The first solder bump 160 or the second solder bump 162 may be formed on a surface (e.g., a bottom surface) of the lower bump pad 120. Each of the first and second solder bumps 160 and 162 may be matched 1:1 with one lower bump pad 120.

The first solder bumps 160 may be aligned to the through silicon vias 130 in the vertical direction. Accordingly, the first solder bump 160 may serve as the signal transmission bump.

The second solder bump 162 may include a solder bump aligned to the through silicon vias 130 in the vertical direction and a solder bump not aligned to the through silicon vias 130 in the vertical direction.

The second solder bump 162 may include a signal transmission bump 162a and a thermal path bump 162b.

For example, the second solder bumps 162 aligned to the through silicon vias 130 in the vertical direction may serve as signal transmission bumps 162a. One of the second sold bumps 162 formed on the second bump pad 142 may serve as the signal transmission bump. That is, one of the second sold bumps formed on the second bump pad 142 may be aligned to the through silicon vias 130. The second solder bumps 162 not aligned to the through silicon vias 130 may serve as the thermal path bumps 162b.

## TASK A
List every component that the solder bump passage names together with a reference numeral, and give each one with its numeral.
## TASK B
Reproduce the part of the solder bump passage starting at "The second solder bump 162 may include a signal" and ending at "path bumps 162b.".
The lines that come after this have no connection to the solder bump passage.

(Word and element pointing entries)
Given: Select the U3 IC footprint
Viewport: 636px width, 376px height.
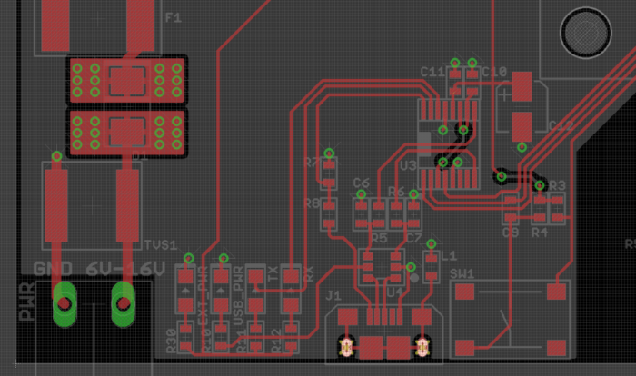Looking at the screenshot, I should 446,148.
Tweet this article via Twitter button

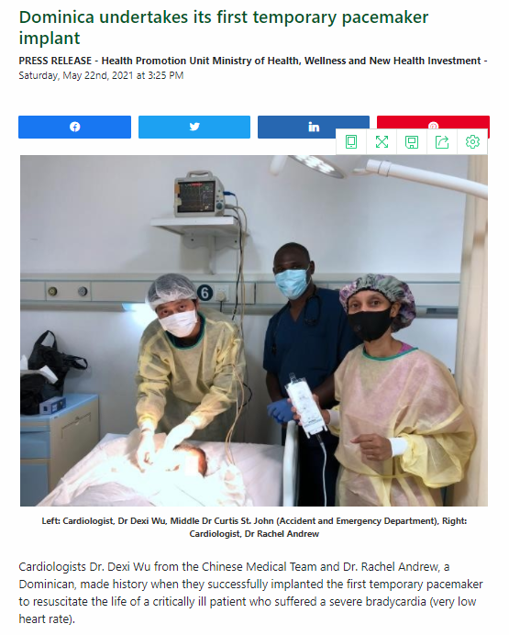(x=194, y=127)
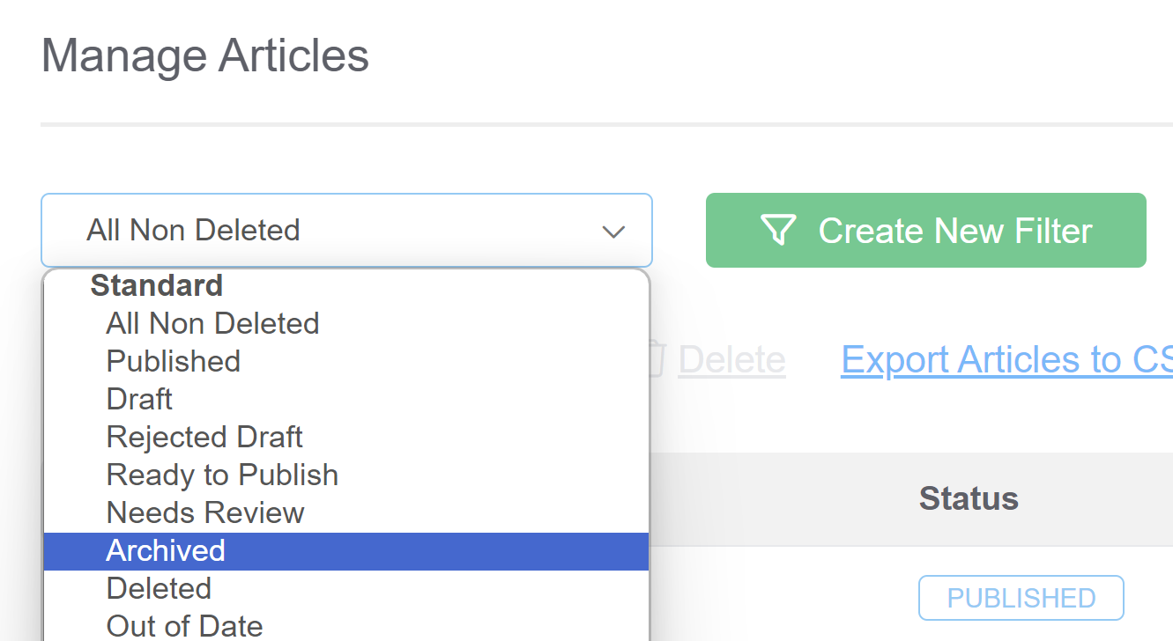Click the funnel icon in Create New Filter
The width and height of the screenshot is (1173, 641).
[x=778, y=230]
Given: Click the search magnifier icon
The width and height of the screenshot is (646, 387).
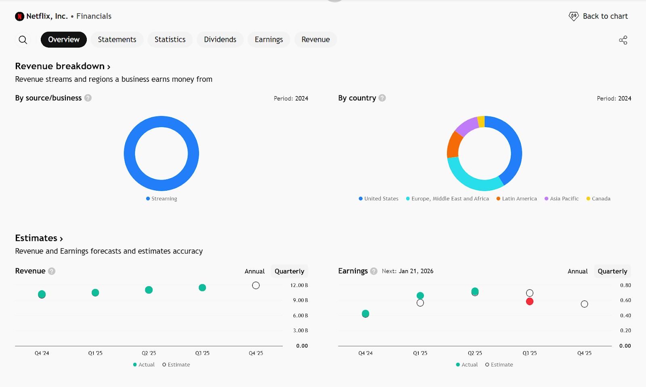Looking at the screenshot, I should tap(23, 40).
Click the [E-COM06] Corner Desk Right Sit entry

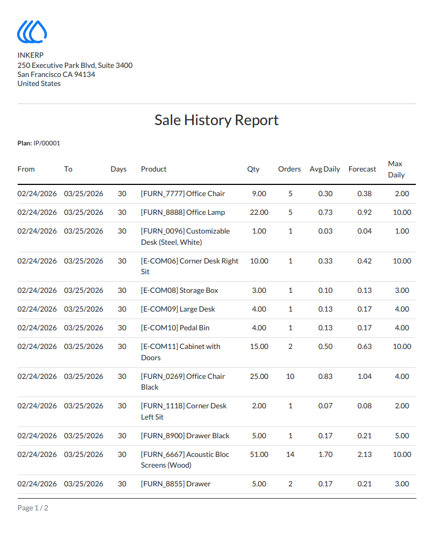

## EXERCISE OUTPUT A
lower bump pad 120
through silicon vias 130
second bump pad 142
first solder bump 160
second solder bump 162
signal transmission bump 162a
thermal path bump 162b

## EXERCISE OUTPUT B
The second solder bump 162 may include a signal transmission bump 162a and a thermal path bump 162b.

For example, the second solder bumps 162 aligned to the through silicon vias 130 in the vertical direction may serve as signal transmission bumps 162a. One of the second sold bumps 162 formed on the second bump pad 142 may serve as the signal transmission bump. That is, one of the second sold bumps formed on the second bump pad 142 may be aligned to the through silicon vias 130. The second solder bumps 162 not aligned to the through silicon vias 130 may serve as the thermal path bumps 162b.